Britain’s National Crime Agency warned the government in April 2016 that human trafficking networks may be targeting less busy eastern and southern ports. One of the ports in question was Purfleet, on the River Thames, through which the ill-fated trailer with 39 suspected migrants came into the UK.

Back in 2016, the NCA (equivalent to the FBI in the UK) said: “We’ve seen on the east coast evidence from Tilbury and Purfleet, up as far as Hull and Immingham. And on the south coast from Newhaven to Portsmouth.”

The NCA suggested that the quieter ports came into the spotlight after security measures in northern France led gangs to switch from smuggling immigrants across the English Channel to transporting them from Belgium and Holland.

According to the agency, migrants would pay from 130 euros ($145) for a single attempt to cross into the UK to more than 8,000 euros ($9,000) for a “guaranteed” journey in “high-quality concealment”.

In this year’s report, the NCA mentioned the Belgian port of Zeebrugge among people-smuggling hot-spots, along with Calais and the Eurotunnel.

Purfleet made headlines on Wednesday again after 39 dead bodies were found in the back of a lorry at the nearby industrial estate. It is believed that the rear part of the vehicle had travelled from Zeebrugge on Saturday, 19 October, while the tractor unit originated in Northern Ireland.

The Scania lorry was registered in Bulgaria in 2017 and hasn’t re-entered the country since, Bulgarian Prime Minister Boyko Borissov has confirmed.

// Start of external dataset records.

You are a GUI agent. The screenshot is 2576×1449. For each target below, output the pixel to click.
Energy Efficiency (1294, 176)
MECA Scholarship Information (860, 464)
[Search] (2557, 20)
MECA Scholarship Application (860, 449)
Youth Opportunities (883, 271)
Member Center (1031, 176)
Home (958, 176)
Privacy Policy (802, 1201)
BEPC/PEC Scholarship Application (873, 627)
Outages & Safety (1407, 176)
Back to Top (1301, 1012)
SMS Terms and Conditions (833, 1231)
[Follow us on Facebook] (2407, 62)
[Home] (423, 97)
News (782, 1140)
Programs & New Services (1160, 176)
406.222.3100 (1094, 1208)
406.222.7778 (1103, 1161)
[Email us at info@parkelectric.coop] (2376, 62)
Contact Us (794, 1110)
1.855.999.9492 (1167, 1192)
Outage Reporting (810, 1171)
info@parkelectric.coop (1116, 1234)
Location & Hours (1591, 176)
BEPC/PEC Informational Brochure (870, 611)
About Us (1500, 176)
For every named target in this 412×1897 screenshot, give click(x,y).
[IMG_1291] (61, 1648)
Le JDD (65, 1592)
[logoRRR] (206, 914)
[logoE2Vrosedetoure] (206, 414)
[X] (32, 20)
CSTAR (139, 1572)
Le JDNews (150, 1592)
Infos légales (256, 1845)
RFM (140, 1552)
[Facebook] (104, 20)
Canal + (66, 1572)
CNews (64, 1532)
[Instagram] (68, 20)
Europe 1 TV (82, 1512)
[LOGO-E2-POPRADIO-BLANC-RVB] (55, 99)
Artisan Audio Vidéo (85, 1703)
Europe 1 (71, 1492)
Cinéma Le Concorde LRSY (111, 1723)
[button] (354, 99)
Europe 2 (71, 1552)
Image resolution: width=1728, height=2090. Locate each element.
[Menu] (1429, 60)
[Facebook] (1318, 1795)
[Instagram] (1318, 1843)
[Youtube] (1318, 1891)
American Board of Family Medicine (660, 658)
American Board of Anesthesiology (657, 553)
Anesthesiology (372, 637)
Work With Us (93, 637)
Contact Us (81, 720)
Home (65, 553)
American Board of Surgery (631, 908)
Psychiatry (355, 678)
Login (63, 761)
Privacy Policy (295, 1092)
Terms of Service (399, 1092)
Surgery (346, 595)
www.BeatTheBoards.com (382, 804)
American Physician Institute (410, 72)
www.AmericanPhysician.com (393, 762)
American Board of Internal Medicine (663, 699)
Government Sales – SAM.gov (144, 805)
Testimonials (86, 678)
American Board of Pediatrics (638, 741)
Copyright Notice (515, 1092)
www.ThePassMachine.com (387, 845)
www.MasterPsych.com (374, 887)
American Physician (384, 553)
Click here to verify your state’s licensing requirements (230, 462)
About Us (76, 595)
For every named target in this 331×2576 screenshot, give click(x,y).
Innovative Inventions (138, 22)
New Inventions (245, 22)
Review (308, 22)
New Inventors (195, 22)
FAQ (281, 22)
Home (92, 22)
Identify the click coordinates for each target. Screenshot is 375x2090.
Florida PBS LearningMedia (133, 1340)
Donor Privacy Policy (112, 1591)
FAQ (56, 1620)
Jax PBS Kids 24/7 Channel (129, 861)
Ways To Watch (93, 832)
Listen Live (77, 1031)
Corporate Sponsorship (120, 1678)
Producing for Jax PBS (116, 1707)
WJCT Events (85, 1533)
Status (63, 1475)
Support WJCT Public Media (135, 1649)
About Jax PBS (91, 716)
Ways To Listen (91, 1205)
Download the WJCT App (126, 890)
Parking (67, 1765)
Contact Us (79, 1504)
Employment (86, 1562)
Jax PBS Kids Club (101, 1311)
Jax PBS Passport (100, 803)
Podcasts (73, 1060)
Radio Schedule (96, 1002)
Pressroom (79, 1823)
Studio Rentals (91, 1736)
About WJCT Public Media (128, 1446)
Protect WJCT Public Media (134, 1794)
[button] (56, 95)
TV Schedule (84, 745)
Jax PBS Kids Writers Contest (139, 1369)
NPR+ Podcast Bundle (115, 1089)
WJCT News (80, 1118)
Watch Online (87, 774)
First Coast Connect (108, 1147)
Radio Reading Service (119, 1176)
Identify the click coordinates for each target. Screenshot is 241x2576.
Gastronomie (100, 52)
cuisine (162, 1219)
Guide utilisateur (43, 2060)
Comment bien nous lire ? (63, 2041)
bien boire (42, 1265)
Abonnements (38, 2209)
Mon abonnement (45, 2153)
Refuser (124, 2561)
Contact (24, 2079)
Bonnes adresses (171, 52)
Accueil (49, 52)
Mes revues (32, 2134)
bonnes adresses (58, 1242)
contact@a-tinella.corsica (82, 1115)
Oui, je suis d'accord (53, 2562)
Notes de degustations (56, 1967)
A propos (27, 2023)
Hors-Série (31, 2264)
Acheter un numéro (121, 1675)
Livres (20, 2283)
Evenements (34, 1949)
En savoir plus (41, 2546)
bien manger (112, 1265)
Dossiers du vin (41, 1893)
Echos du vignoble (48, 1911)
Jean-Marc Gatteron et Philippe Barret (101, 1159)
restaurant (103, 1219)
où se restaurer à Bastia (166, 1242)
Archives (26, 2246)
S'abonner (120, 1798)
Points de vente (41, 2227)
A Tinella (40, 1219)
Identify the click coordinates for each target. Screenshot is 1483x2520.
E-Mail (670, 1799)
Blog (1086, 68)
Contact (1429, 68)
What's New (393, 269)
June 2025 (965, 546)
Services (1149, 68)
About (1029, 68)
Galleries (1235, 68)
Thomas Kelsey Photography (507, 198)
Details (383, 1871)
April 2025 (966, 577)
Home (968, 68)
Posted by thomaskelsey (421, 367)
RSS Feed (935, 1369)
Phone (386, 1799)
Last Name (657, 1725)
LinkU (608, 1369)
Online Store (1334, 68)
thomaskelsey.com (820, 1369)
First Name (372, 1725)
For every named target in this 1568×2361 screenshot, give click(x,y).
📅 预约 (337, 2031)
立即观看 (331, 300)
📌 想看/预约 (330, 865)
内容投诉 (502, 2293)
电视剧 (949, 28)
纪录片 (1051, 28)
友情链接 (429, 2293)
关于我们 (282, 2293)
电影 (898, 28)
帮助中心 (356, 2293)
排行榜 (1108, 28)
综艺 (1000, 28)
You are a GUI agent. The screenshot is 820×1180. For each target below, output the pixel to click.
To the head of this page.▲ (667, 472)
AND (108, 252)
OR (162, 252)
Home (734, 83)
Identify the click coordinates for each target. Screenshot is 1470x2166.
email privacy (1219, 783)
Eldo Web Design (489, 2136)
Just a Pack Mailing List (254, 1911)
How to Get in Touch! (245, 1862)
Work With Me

The people in the container are understood to have either suffocated or died from carbon monoxide poisoning. Richard Burnett, chief executive of the Road Haulage Association, said the bodies were inside what appeared to be a refrigerated container, where temperatures could be as low as -25C.

The vehicle and its driver, a 25-year-old man from Northern Ireland, have been arrested as part of a murder probe.

Nine people were found alive in a separate truck on a UK highway and were being checked on the same day.